* _DESCRIPTION OF THE TASK_: Write out exactly the lines of the entries below from the one holding "Open the spice-guest-tools download link" to the one holding "The width and", inclusive, and leave out all other lines.

* _MATERIAL TO PROCESS_:
╭──

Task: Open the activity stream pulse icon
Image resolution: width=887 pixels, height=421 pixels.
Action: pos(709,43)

╰──
╭──

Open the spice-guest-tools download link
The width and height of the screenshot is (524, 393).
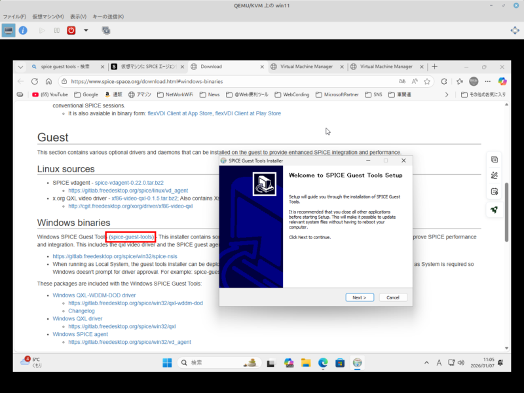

╰──
╭──

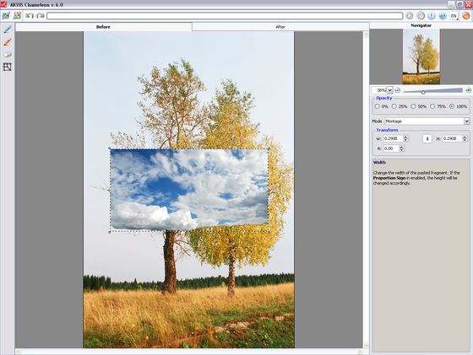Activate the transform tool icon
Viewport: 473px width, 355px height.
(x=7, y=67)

╰──

* _SOLUTION_:
Open the spice-guest-tools download link
The width and height of the screenshot is (524, 393).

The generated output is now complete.